# [TASK DATA]
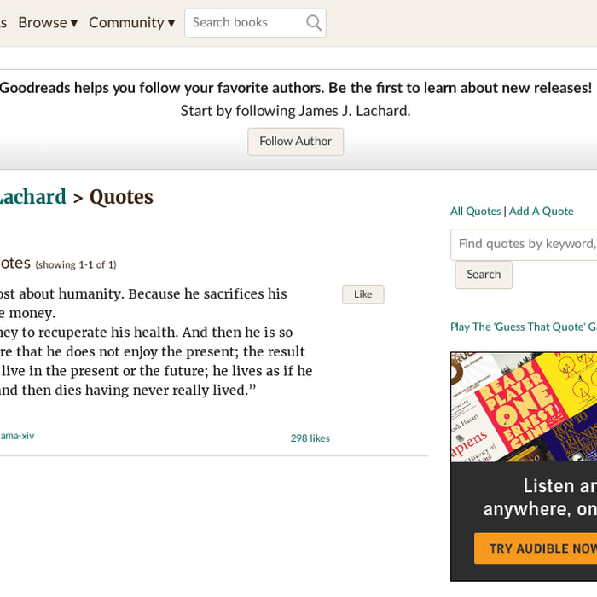View the 298 likes link
Viewport: 597px width, 597px height.
pos(310,438)
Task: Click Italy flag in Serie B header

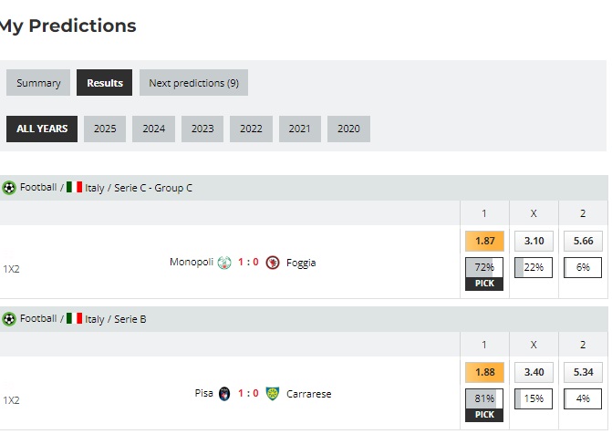Action: point(75,319)
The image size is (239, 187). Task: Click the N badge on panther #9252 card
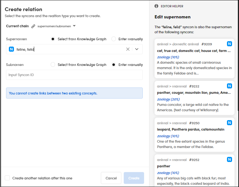click(x=230, y=159)
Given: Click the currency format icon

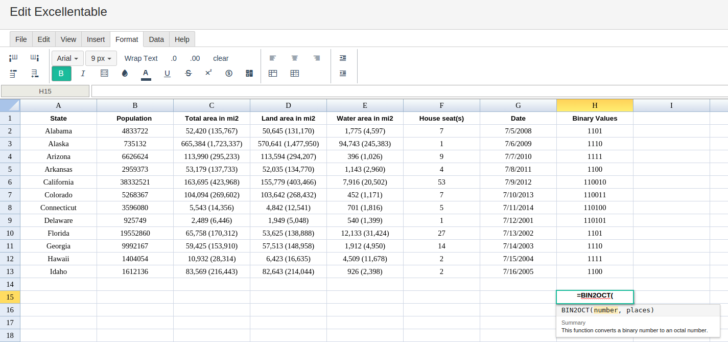Looking at the screenshot, I should pos(229,74).
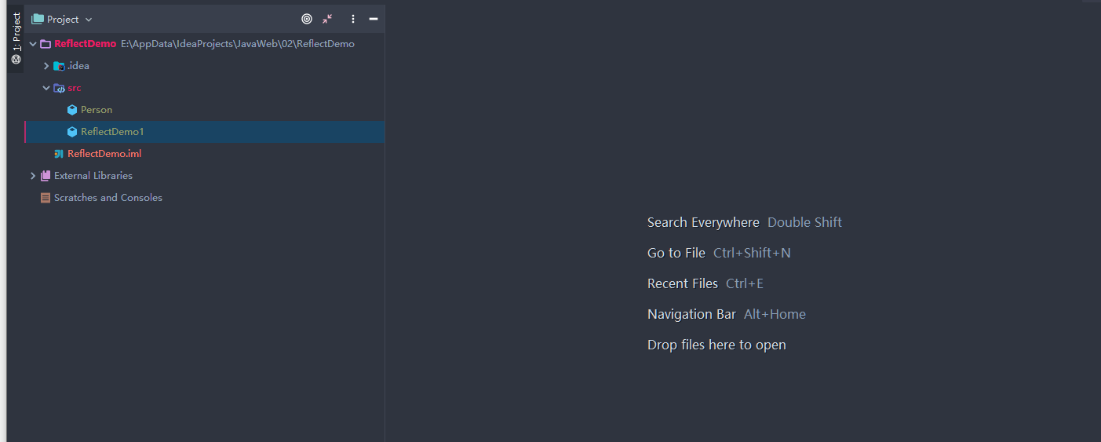This screenshot has height=442, width=1101.
Task: Expand the .idea folder
Action: click(x=46, y=66)
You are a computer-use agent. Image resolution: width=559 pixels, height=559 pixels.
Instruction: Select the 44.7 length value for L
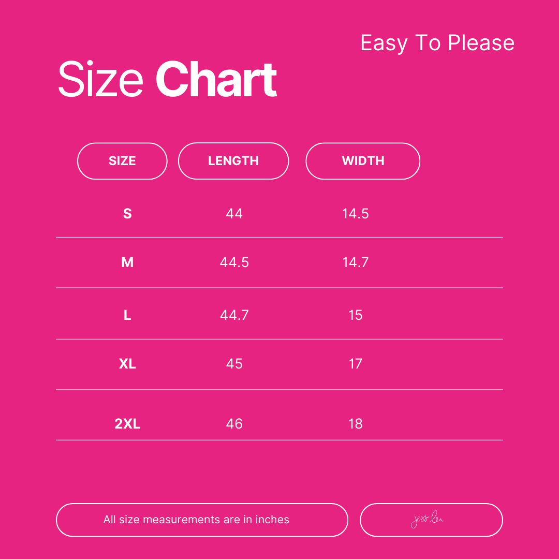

# [WHAT YOU ARE ASKED TO DO]
Write out exactly the lines from the line holding "Given: Click the currency format icon" through the last line of the records above, inclusive, and nothing more. Leave out the pictures.

# [RESULT BELOW]
Given: Click the currency format icon

Looking at the screenshot, I should pos(229,74).
This screenshot has height=442, width=1101.
Task: Expand the .idea folder
Action: click(x=46, y=66)
You are a computer-use agent. Image resolution: width=559 pixels, height=559 pixels.
Instruction: Select the 44.7 length value for L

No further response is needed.